Galen menepuk dahinya pelan. "Ze, lo bantuin gue napa!"

Zean yang sedang menyapa beberapa perempuan yang dilewatinya pun menoleh. "Ogah, Len. Udah susah nanganinnya. Semangat, ya! Semuanya pada muak sama lo."

"Sialan!" Dengus Galen.

Angelina Chlo :
Inget kumpulan anak-anak cowok yang suka ganggu Alula?
Radion jadi ketuanya sekarang.

"Udah laporan, Chlo?"

"Udah." Chlo memasukkan ponselnya ke dalam saku roknya.

Ia, Chessy, dan Ruby tengah memandang anggota inti Camelion dari jauh. Benar-benar menggemparkan sekolah hari ini.

"Gue pikir Raiden yang bakal naik jadi ketua," ucap Chessy pelan.

"Menurut gue, Radion itu pilihan yang bagus, sih." Ruby berfikir.

"Menurut lo, Chlo?" Ruby lalu menyikut lengan Chlo pelan.

"Iya, gue setuju." Chlo menjawab tanpa mengalihkan tatapannya sedikit pun dari Radion.

"Alula! Lo udah lihat kan kalau Radion sekarang yang jadi ketua Camelion?" Mora datang ke kelas dengan cepat di susul Archa, Nara, dan Kezia. Menghampiri Alula yang sedang duduk sendirian di bangkunya. Kelas benar-benar sepi karena semua siswa berkumpul di koridor sekolah.

"H–hah?! Maksud kamu apa, Mora?"

Mora lalu duduk di depan meja Alula. "Lo harus keluar kelas biar tahu, Alula! Tadi kita habis dari luar dan rame banget. Semuanya pada ngomongin Radion yang sekarang jadi ketua barunya Camelion. Di mading juga udah ramai kok beritanya."

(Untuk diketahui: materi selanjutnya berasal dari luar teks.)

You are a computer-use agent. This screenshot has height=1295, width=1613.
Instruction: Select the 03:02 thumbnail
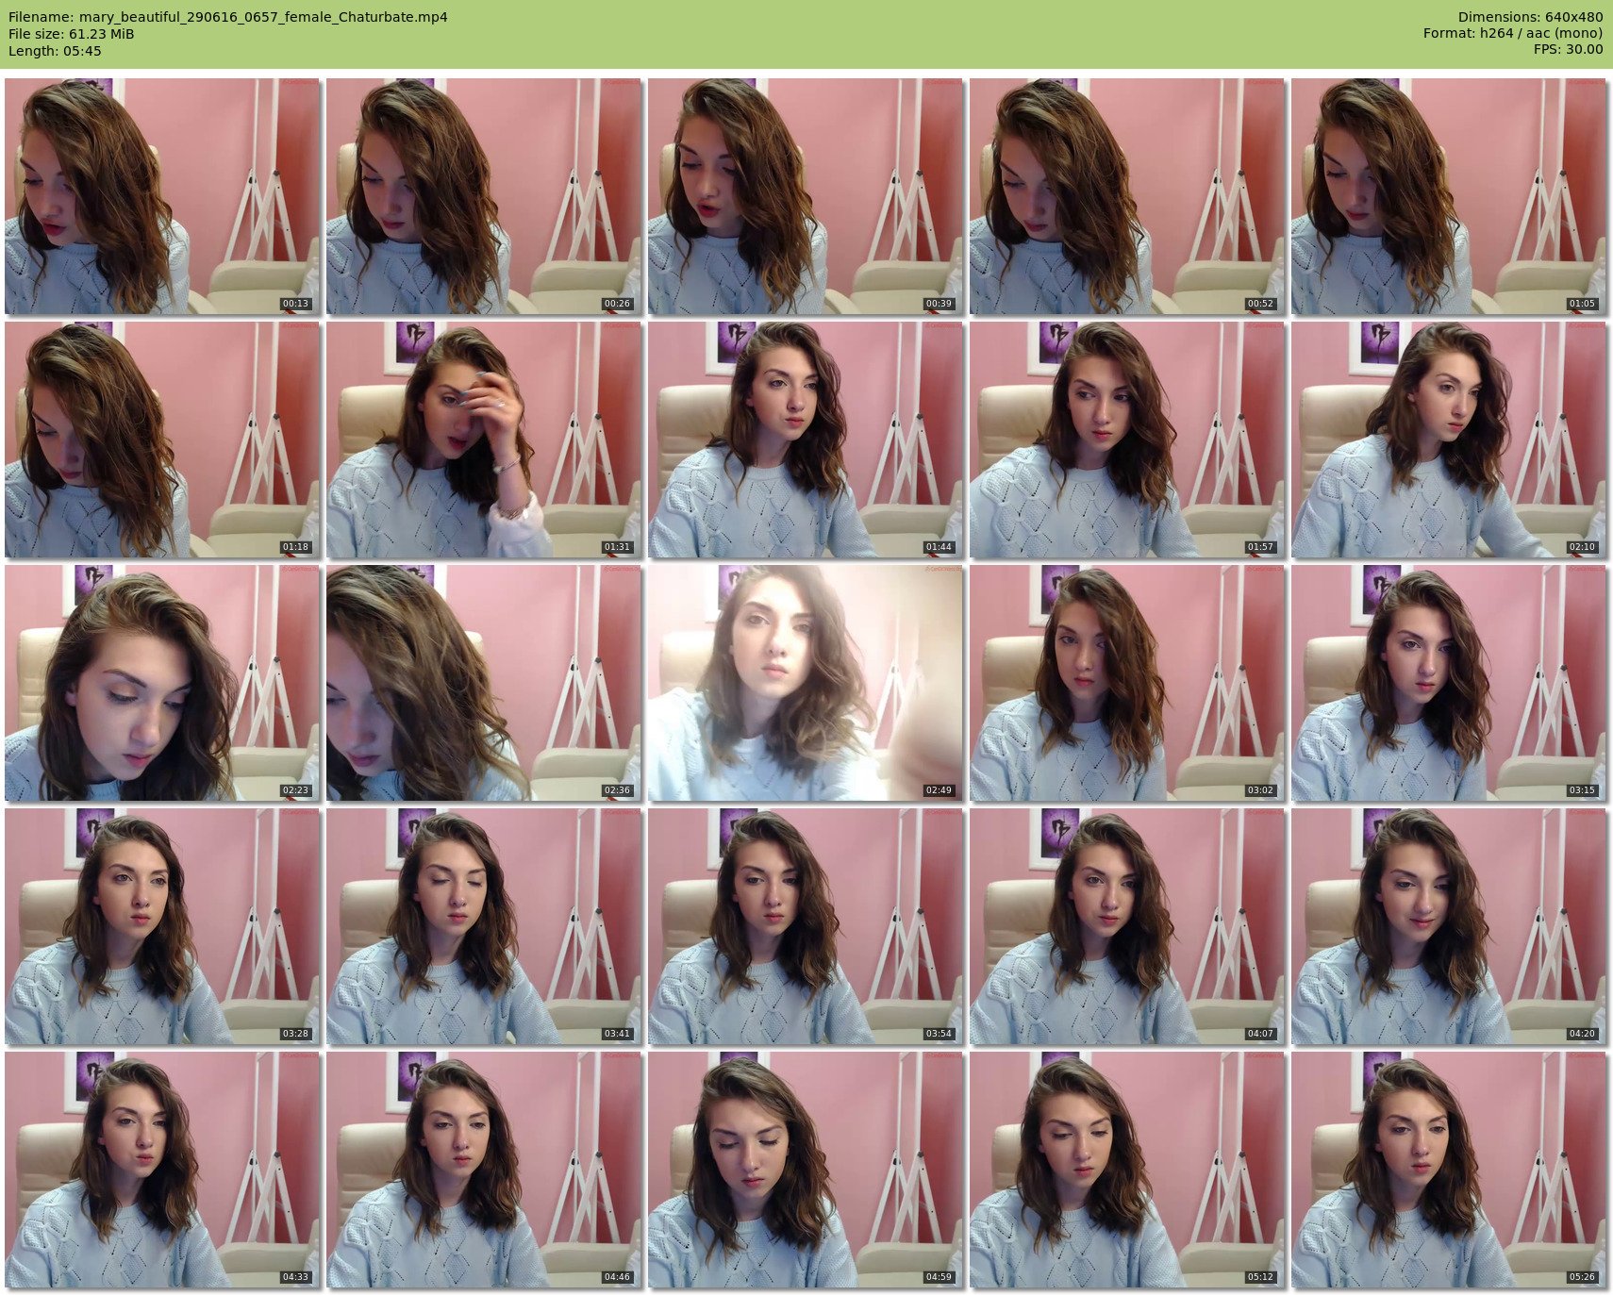[x=1127, y=683]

"Mungkin aja Radion punya jiwa-jiwa pemimpin? Soalnya setahu gue dulu kan Camelion berantakan gitu semenjak di pegang sama Brandon," gumam Archa.

"Bukan urusan kita juga, Cha." Nara berujar.

"Ketua Camelion yang baru?" Alula tidak mengedipkan matanya sama sekali.

Mora mengangguk. "Iya. Cowok lo, tuh."

"Apaan sih, Mor? Bukan cowok aku. Bener kata Nara, kalau dia jadi ketua itu juga bukan urusan aku. Biarin aja."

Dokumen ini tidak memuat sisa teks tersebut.